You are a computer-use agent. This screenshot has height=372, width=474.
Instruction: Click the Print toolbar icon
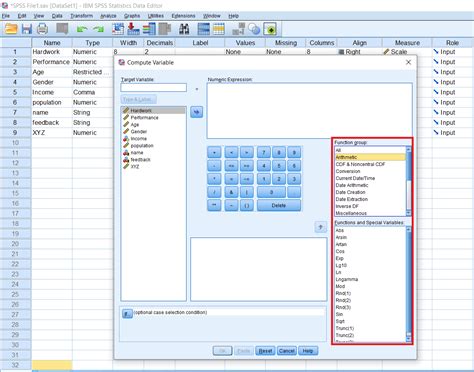coord(42,29)
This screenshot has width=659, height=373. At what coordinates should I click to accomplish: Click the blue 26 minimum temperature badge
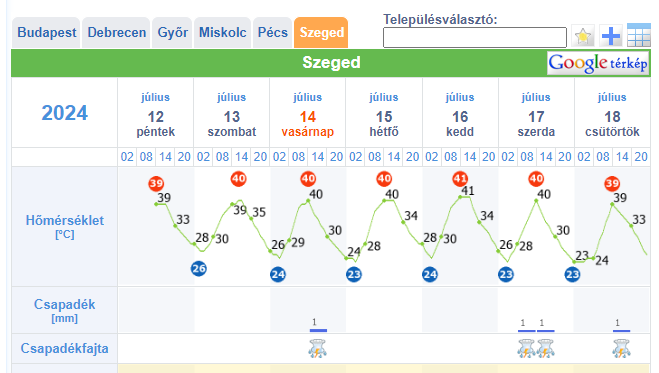[198, 268]
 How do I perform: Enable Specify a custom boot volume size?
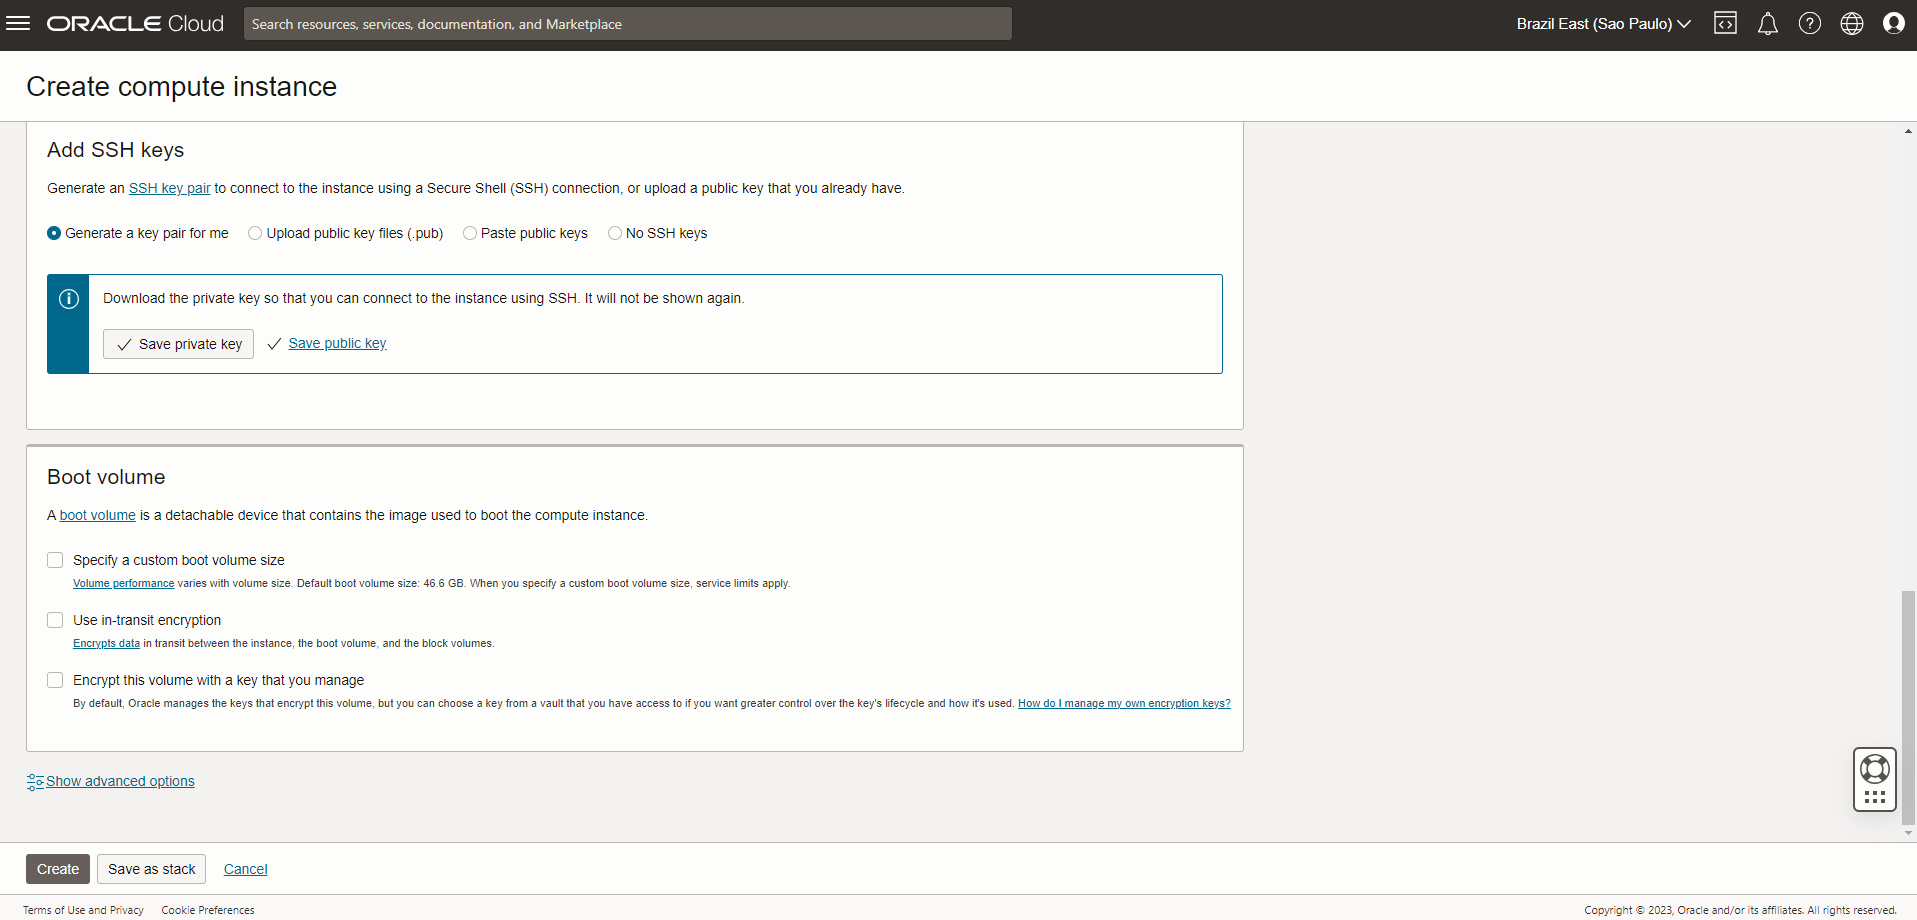pos(55,560)
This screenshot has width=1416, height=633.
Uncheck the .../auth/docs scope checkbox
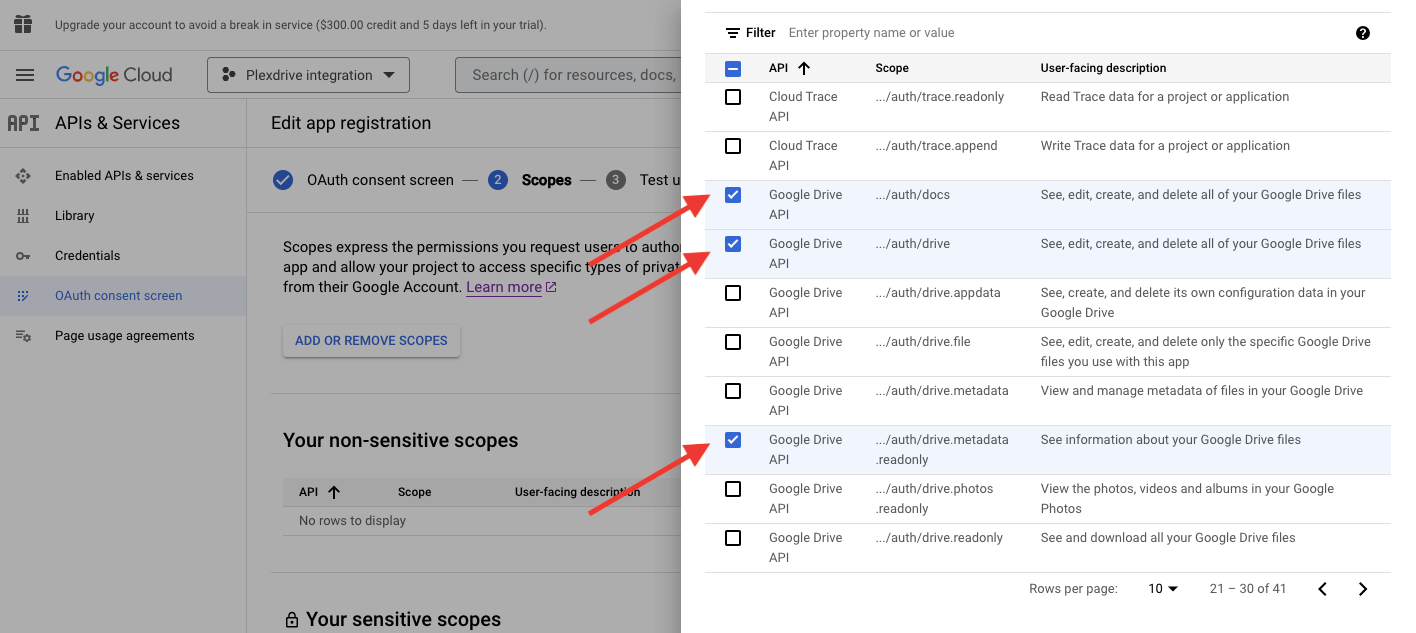[x=733, y=195]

========

- [Goal of the exercise]: Images are to be omitted; everything else in the records is to be transcribed exactly.

- [Exercise answer]:
You are a computer-use agent. This screenshot has height=372, width=474.
Instruction: Click the Print toolbar icon
coord(42,29)
This screenshot has width=659, height=373. At what coordinates should I click to accomplish: Click the blue 26 minimum temperature badge
[198, 268]
 How do I perform: Enable Specify a custom boot volume size?
pos(55,560)
This screenshot has width=1416, height=633.
Uncheck the .../auth/docs scope checkbox
[x=733, y=195]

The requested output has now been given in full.